In this case, judicial notice of the age of the victim is improper,


despite the defense counsel’s admission, thereof acceding to the
prosecution’s motion. As required by Section 3 of Rule 129, as to any
other matters such as age, a hearing is required before courts can
take judicial notice of such fact. Generally, the age of the victim may
be proven by the birth or baptismal certificate of the victim, or in the
absence thereof, upon showing that said documents were lost or
destroyed, by other documentary or oral evidence sufficient for the
purpose.

There's a need for independent proof of the age of the victim, aside from
testimonial evidence from the victim or her relatives. The minority of the
victim must be proved with equal certainty and clearness as the crime
itself. Considering the statutory requirement in Section 335 of RPC, the
failure to sufficiently establish victim's age by independent proof is a bar
to conviction for rape in its qualified form. Appellant was convicted of
simple rape, sentenced to reclusion perpetua.
PEOPLE v LIBAN

FACTS:

Nerissa, private complainant, filed a complaint against Manuel Liban


(father). Informations were filed against Liban for 2 counts of rape
committed againt Nerissa. in the said infromations, the following were
stated: “…the above-named accused with lewd designs, by means of force
and intimidation and taking advantage of his moral ascendency over his
12 year old daughter Nerissa Liban, did then and there willfully,
unlawfully and feloniously, had sexual intercourse with the said victim
against her will and consent…”. In Criminal Case No. 97-4362, Liban was
acquitted because the incident was not clearly explained, creating
reasonable doubt. In Criminal 97-4363, the court found Liban guilty
beyond reasonable doubt of the crime of rape.

Liban appealed to the SC, assailing the penalty of death sentence as


an error in the RTC judgment.

ISSUE:

Whether or not the trial court erred in imposing death penalty


upon accused-appellant despite failure of the prosecution to prove the
real age of the victim

HELD: YES.

The Court has consistently adhered to the idea that the victim's minority
must not only be specifically alleged in the information but must likewise
be established beyond reasonable doubt during trial.
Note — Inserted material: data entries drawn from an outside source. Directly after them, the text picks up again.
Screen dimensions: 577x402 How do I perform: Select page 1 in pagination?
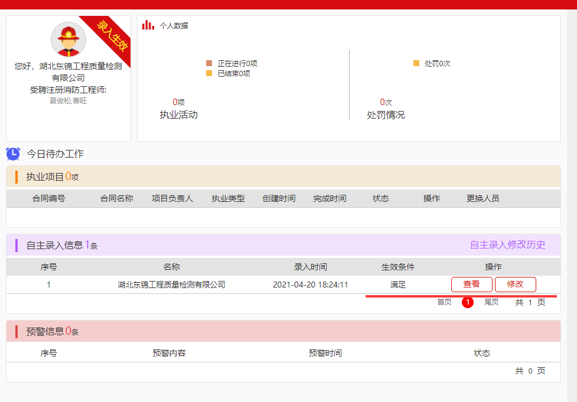pyautogui.click(x=468, y=302)
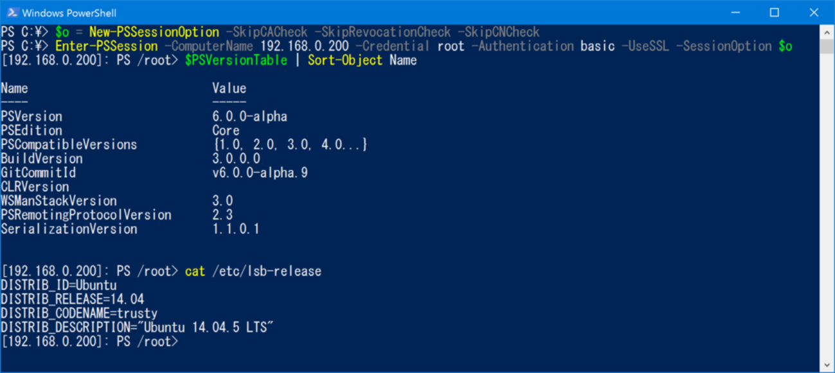Click the Windows PowerShell title text

(69, 13)
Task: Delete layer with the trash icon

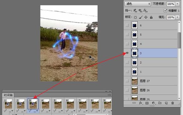Action: point(173,103)
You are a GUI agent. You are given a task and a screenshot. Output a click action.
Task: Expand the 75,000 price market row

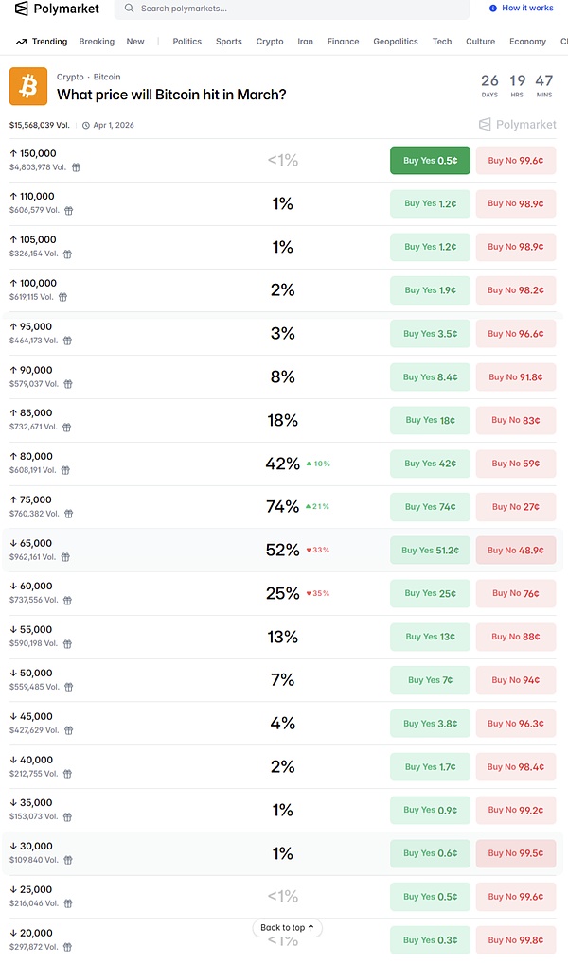[x=142, y=506]
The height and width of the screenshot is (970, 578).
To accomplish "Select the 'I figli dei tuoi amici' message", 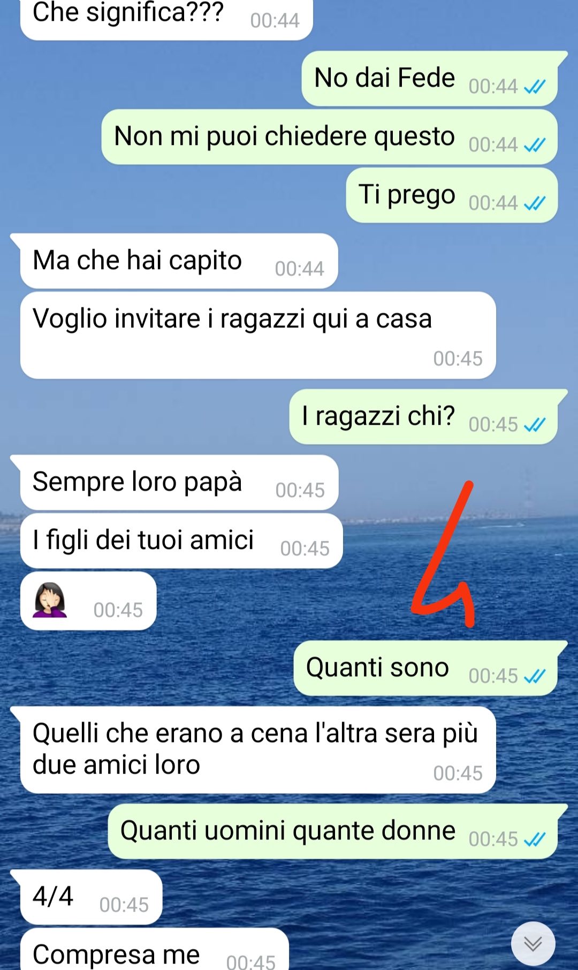I will [181, 540].
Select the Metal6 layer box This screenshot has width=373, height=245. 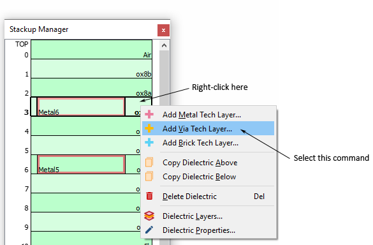[x=81, y=107]
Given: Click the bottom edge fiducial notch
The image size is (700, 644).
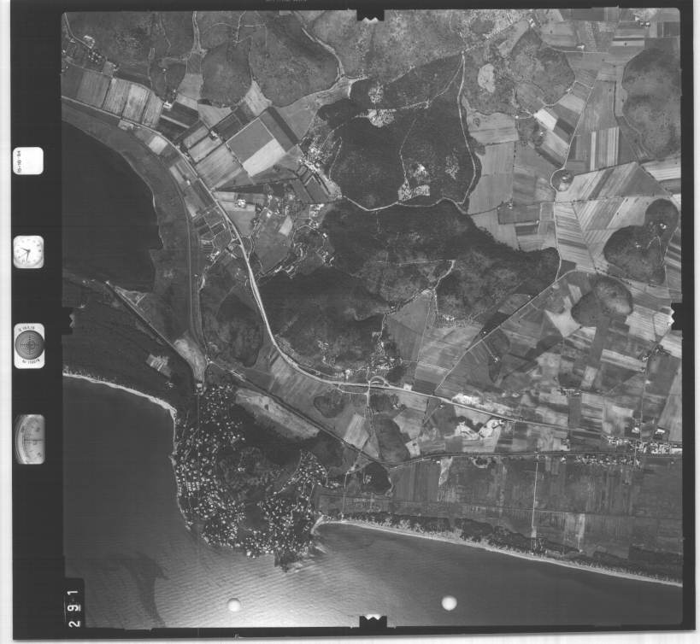Looking at the screenshot, I should click(372, 622).
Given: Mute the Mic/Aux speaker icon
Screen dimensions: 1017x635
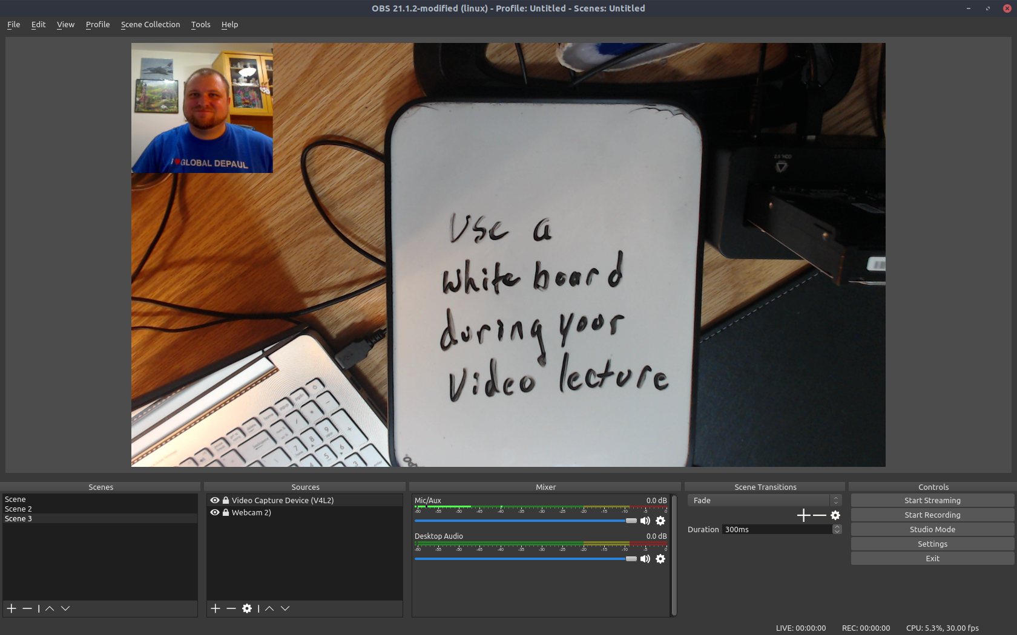Looking at the screenshot, I should pyautogui.click(x=645, y=521).
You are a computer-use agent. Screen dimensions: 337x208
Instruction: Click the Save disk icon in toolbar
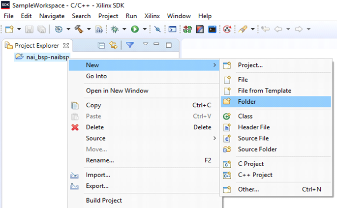(30, 29)
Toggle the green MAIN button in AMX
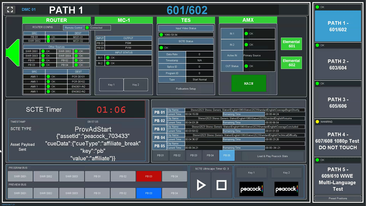Image resolution: width=366 pixels, height=206 pixels. coord(249,83)
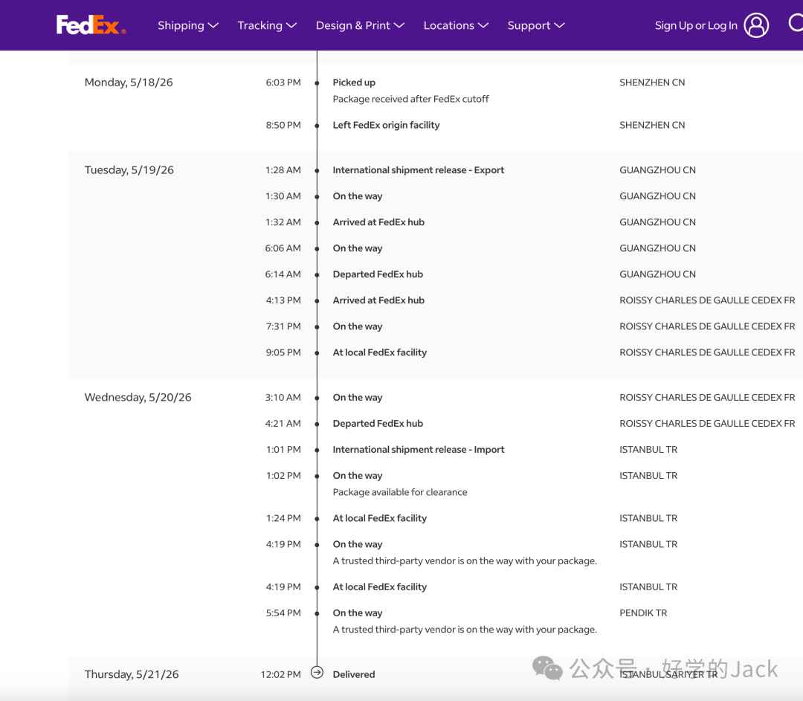803x701 pixels.
Task: Select the Picked up timeline dot
Action: point(317,83)
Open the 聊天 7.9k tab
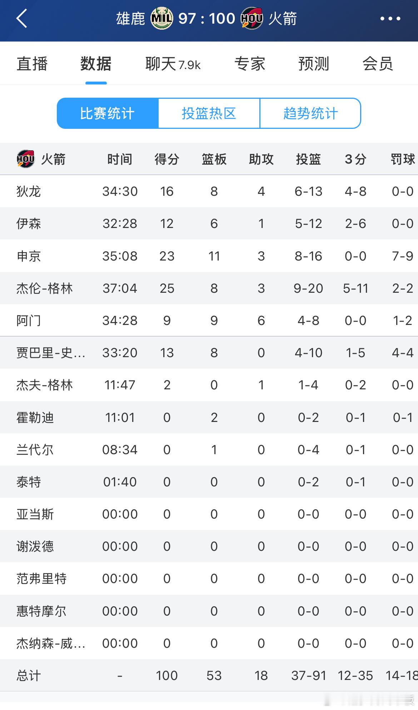This screenshot has height=710, width=418. (173, 64)
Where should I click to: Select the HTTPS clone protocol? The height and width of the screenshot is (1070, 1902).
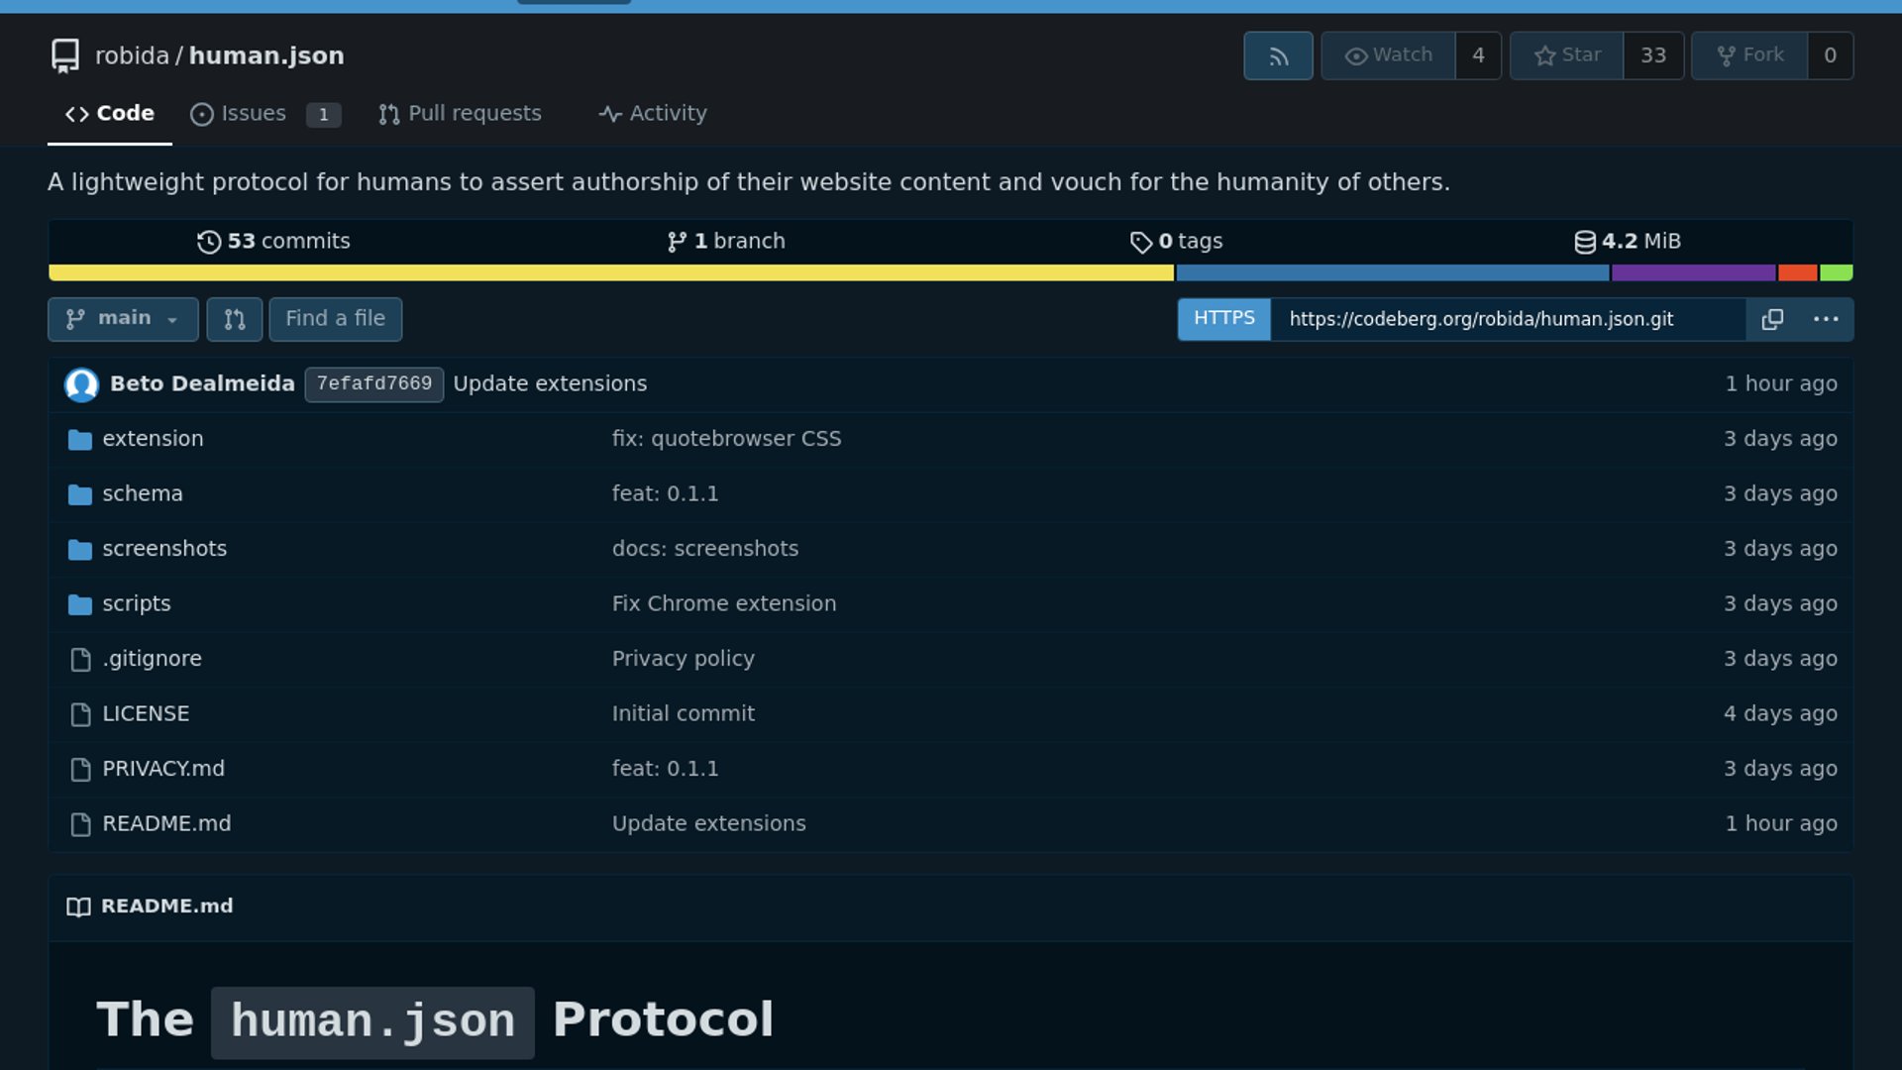1223,319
Neither the obvious
minority of the victim, nor the absence of any contrary assertion from the
defense, can exonerate the prosecution from these twin requirements.
Judicial notice of the issue of age, without the requisite hearing conducted
under Section 3, Rule 129, of the Rules of Court, would not be considered
enough compliance with the law. The birth certificate of the victim or, in
lieu thereof, any other documentary evidence, like a baptismal certificate,
school records and documents of similar nature, or credible testimonial
evidence, that can help establish the age of the victim should be presented.
While the declaration of a victim as to her age, being an exception to the
hearsay proscription, would be admissible under the rule on pedigree, the
question on the relative weight that may be accorded to it is another
matter. Corroborative evidence would be most desirable or even essential
when circumstances warrant.

In the instant case, save for the bare testimony of the victim that she
was ten years old at the time of the first rape, nothing else could be elicited
from the records to ascertain the correct age of the victim.

In sum, the Court upholds the decision of the trial court convicting
Manuel Liban of the crime of rape but must reduce, on account of the
insufficiency of proof on the qualifying circumstance of minority of the
victim, the penalty of death to reclusion perpetua.